### Exercise prompt:
Repeat the following entries word for word, beginning with the line that contains "What do you see at coordinates (190, 271)" and continuing through the line that contains "(257, 200).".

= = =

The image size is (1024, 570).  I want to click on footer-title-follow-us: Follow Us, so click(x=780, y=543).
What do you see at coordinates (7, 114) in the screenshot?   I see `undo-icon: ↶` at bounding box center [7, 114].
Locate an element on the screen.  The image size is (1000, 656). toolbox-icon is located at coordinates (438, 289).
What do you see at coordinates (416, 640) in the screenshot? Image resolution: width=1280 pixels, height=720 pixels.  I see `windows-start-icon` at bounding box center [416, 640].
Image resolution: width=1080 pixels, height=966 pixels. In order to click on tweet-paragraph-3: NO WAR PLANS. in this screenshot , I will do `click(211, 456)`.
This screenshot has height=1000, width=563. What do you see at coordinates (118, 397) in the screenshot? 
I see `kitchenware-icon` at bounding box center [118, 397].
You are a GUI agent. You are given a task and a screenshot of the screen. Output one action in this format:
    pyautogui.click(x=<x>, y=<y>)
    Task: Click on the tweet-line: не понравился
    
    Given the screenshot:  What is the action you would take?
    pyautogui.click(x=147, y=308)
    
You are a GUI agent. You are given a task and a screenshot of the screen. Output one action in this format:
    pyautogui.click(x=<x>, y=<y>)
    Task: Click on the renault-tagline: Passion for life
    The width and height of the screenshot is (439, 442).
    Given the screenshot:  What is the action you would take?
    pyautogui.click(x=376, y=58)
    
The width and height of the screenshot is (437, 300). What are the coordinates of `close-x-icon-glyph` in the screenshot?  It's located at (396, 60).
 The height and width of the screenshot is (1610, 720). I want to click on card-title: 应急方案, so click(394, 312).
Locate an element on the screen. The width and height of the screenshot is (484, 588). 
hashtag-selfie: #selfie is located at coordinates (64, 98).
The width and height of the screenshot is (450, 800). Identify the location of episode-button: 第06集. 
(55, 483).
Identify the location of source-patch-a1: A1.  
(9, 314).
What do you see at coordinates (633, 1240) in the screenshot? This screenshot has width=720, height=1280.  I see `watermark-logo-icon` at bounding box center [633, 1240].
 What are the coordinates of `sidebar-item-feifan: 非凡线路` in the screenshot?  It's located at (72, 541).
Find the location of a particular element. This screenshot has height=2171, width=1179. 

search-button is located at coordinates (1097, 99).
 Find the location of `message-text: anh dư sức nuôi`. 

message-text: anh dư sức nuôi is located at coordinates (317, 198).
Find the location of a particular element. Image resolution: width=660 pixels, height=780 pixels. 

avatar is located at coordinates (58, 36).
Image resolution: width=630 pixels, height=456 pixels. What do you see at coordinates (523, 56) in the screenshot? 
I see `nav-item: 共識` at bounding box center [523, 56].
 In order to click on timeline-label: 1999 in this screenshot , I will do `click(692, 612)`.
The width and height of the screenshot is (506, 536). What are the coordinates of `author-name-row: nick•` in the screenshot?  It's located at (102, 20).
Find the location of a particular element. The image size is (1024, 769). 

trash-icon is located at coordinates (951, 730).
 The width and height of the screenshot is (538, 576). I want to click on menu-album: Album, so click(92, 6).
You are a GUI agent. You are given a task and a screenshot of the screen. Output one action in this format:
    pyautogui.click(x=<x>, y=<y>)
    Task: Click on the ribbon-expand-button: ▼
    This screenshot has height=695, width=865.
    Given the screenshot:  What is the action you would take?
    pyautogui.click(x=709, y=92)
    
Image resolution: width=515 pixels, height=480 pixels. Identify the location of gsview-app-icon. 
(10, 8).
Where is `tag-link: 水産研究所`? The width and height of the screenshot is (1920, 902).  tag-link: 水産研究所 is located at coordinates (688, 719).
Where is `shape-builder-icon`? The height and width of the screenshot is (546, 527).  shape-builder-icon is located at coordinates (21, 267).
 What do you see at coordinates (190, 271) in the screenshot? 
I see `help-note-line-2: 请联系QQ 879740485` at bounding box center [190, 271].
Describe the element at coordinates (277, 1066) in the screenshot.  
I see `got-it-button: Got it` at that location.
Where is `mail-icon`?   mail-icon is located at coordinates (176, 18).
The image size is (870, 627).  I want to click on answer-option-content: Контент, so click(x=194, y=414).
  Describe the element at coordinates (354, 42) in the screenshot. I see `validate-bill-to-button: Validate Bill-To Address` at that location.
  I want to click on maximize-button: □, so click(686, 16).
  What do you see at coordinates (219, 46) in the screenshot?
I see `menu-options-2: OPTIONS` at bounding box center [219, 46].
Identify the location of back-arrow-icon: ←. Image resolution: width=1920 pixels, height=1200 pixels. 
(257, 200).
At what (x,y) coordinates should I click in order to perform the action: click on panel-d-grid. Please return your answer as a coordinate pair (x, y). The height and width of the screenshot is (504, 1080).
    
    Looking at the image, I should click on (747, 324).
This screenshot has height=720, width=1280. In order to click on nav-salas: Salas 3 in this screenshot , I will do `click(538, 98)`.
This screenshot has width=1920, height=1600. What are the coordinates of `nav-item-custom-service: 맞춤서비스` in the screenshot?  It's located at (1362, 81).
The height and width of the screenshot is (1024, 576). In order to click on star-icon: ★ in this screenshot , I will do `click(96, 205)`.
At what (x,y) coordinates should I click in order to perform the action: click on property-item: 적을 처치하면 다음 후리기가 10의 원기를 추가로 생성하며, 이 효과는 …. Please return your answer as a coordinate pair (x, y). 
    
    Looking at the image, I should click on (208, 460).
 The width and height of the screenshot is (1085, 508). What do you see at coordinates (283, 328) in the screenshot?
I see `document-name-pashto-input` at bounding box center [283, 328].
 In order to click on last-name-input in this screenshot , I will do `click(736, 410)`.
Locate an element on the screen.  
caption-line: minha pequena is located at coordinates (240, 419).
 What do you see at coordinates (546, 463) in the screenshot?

= = =

### Output:
 What do you see at coordinates (190, 271) in the screenshot? 
I see `help-note-line-2: 请联系QQ 879740485` at bounding box center [190, 271].
Describe the element at coordinates (277, 1066) in the screenshot.  
I see `got-it-button: Got it` at that location.
Where is `mail-icon`?   mail-icon is located at coordinates (176, 18).
The image size is (870, 627).  I want to click on answer-option-content: Контент, so click(x=194, y=414).
  Describe the element at coordinates (354, 42) in the screenshot. I see `validate-bill-to-button: Validate Bill-To Address` at that location.
  I want to click on maximize-button: □, so click(686, 16).
  What do you see at coordinates (219, 46) in the screenshot?
I see `menu-options-2: OPTIONS` at bounding box center [219, 46].
Identify the location of back-arrow-icon: ←. Image resolution: width=1920 pixels, height=1200 pixels. 
(257, 200).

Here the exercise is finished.